▸ Exercise objective
Filter the records below for the word "School". Copy each line that holds it.

(Screenshot grounding data)
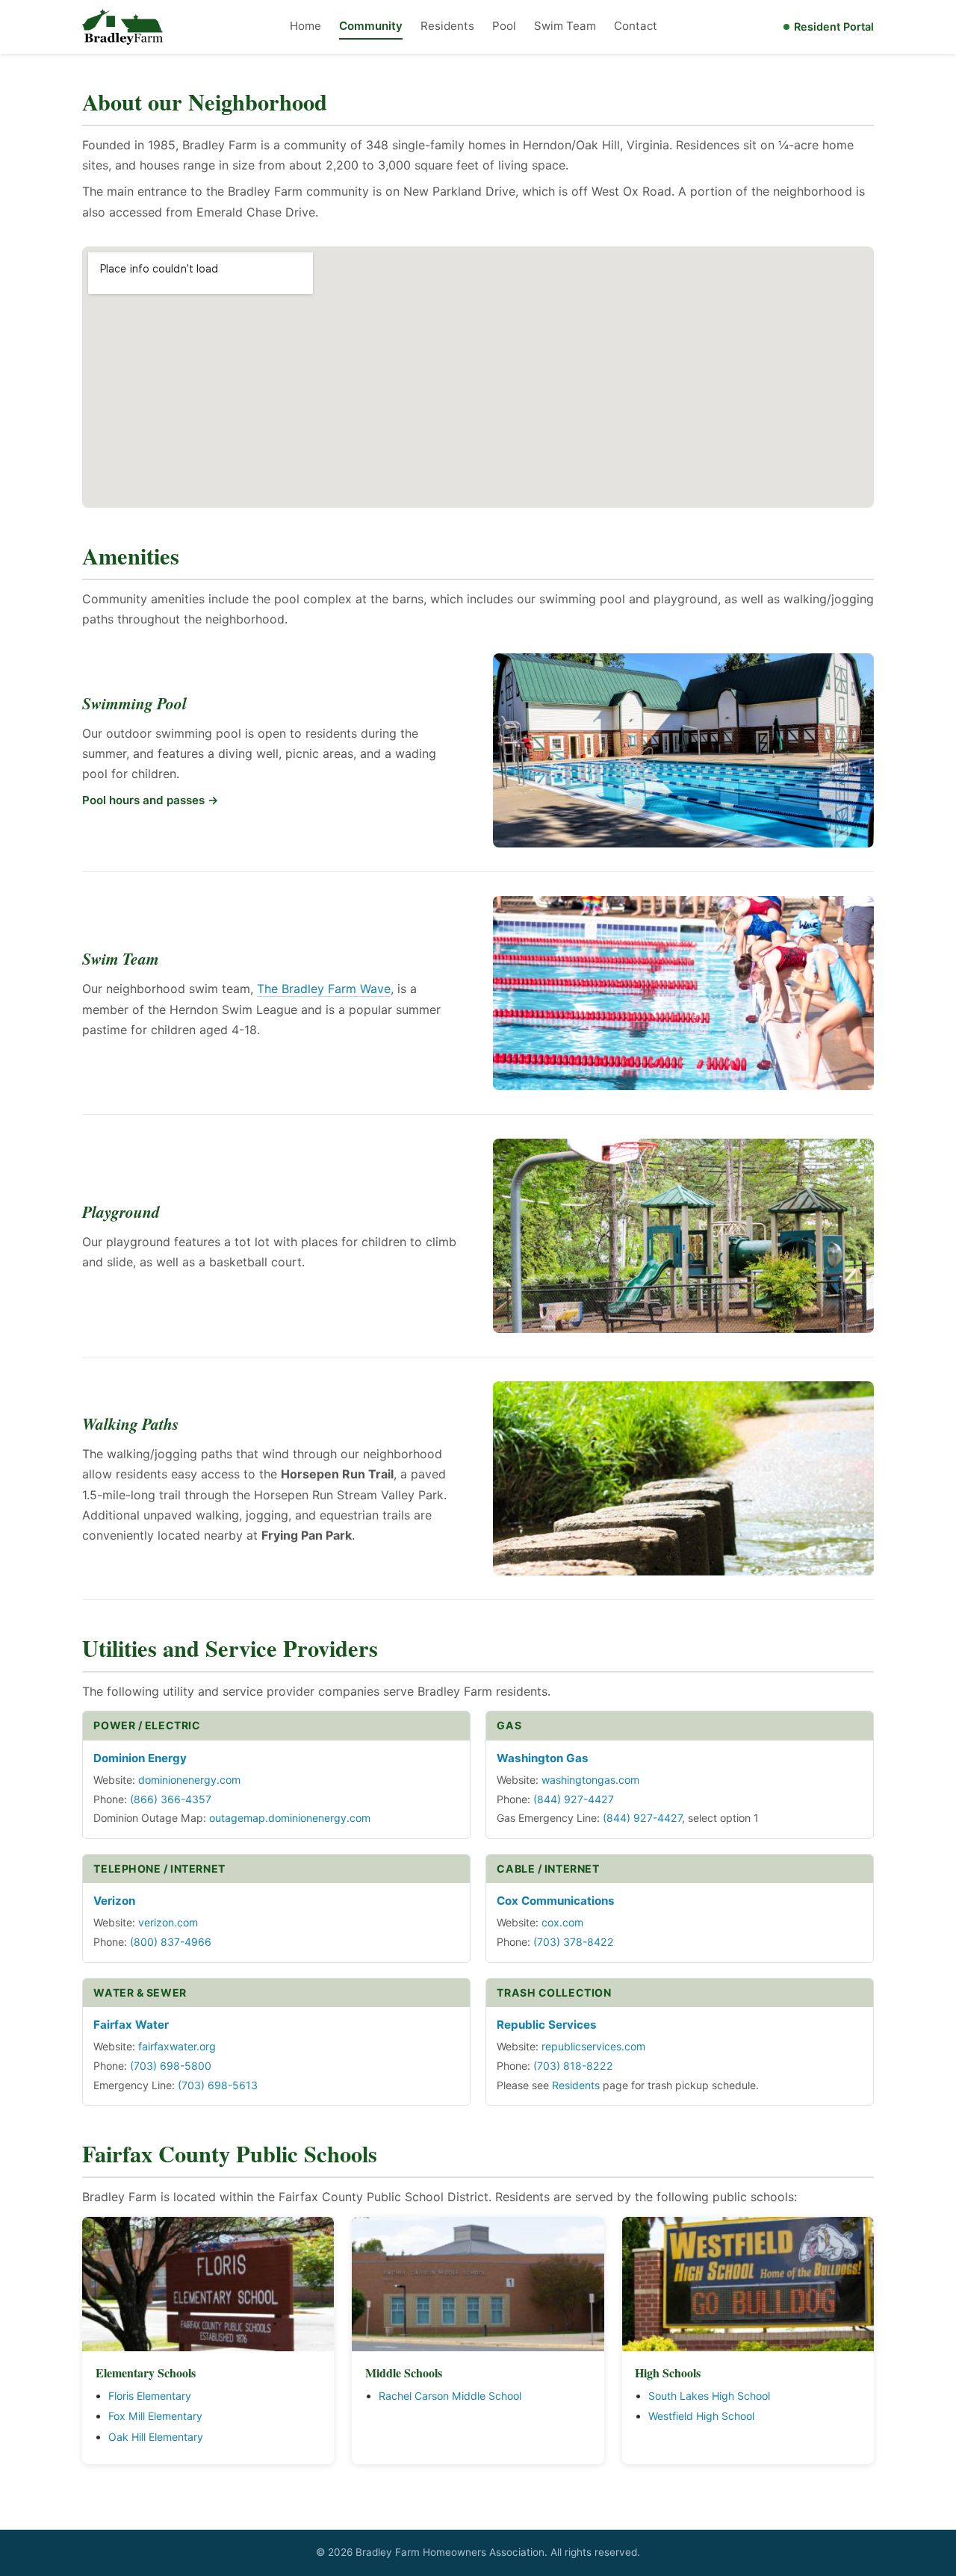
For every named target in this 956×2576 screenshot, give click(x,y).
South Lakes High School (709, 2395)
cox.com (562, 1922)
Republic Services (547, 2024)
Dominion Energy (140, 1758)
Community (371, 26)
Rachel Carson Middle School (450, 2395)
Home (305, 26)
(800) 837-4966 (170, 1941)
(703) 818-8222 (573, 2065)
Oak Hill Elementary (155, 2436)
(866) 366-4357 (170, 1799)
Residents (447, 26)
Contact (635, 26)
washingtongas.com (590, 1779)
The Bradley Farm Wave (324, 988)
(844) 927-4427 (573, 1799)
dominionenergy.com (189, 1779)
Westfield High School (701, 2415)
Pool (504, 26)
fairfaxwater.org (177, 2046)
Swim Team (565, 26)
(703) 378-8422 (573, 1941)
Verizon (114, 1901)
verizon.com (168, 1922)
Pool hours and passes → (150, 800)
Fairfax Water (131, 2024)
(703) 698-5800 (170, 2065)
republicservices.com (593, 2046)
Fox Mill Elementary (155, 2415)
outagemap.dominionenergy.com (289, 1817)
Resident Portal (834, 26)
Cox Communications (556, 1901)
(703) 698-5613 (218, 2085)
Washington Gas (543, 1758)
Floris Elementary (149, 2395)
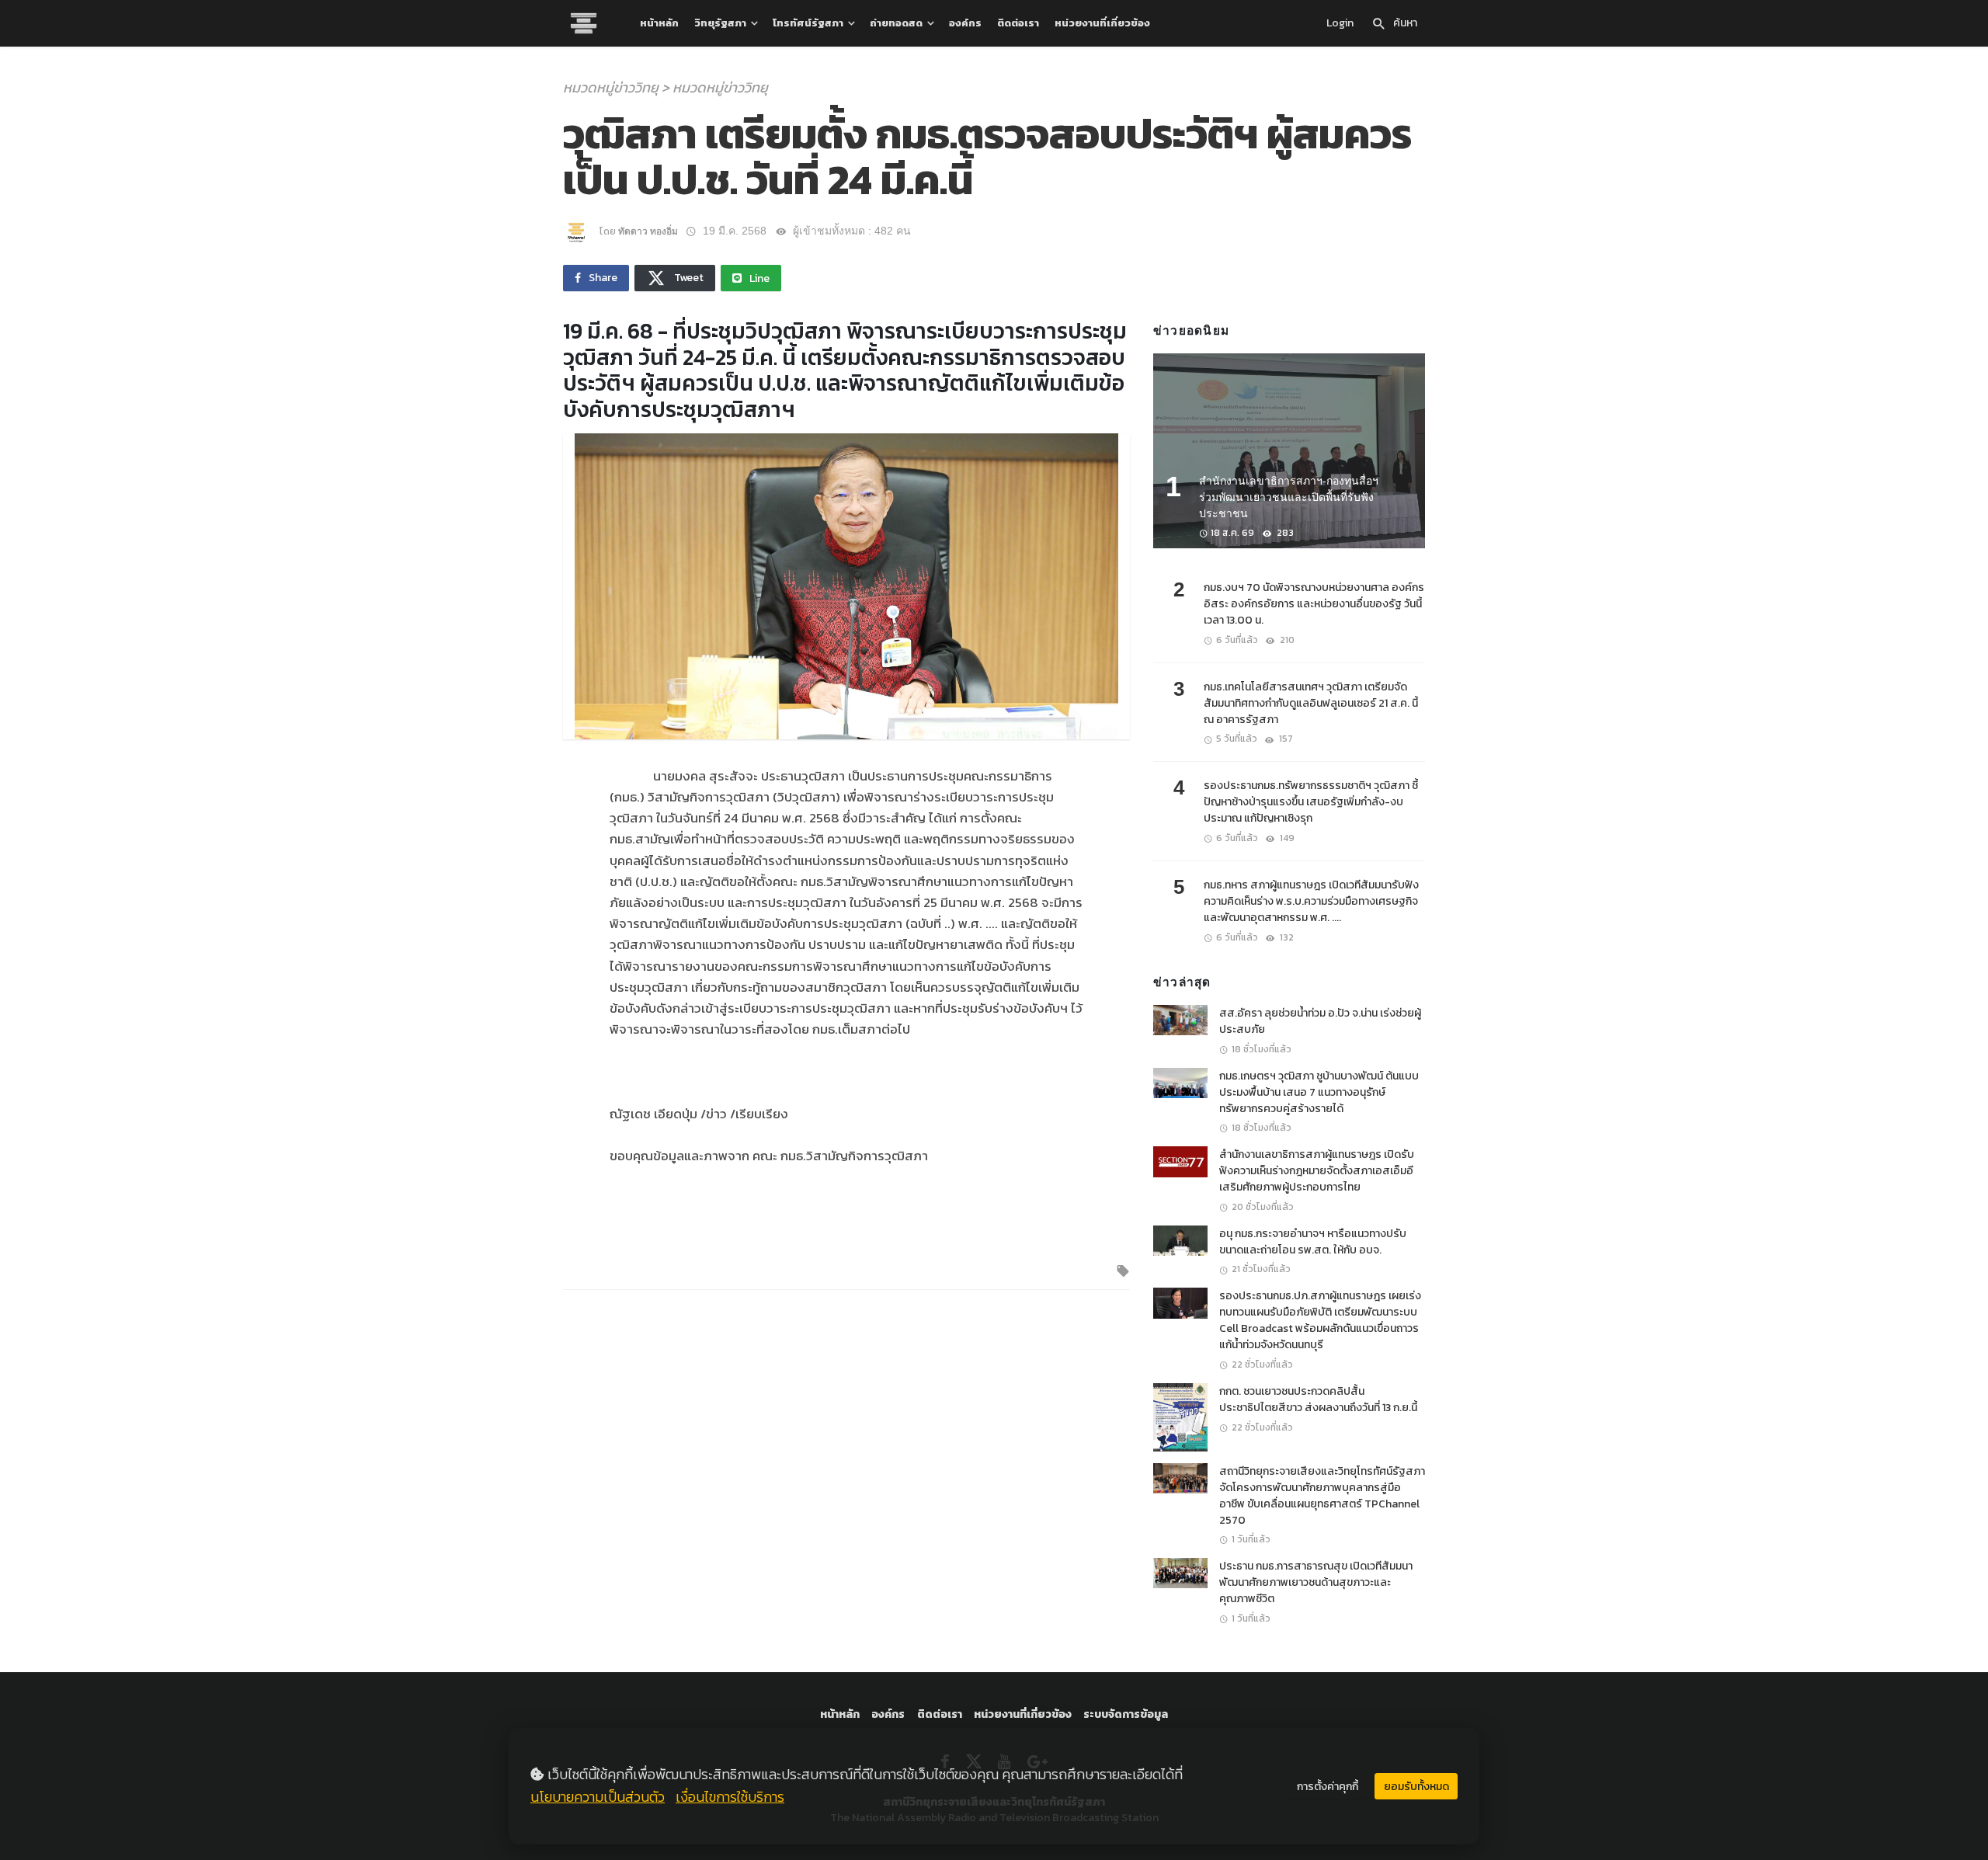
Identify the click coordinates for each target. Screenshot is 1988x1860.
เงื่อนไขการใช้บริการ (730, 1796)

▸ Response below
South Lakes High School (709, 2395)
Rachel Carson Middle School (450, 2395)
Westfield High School (701, 2415)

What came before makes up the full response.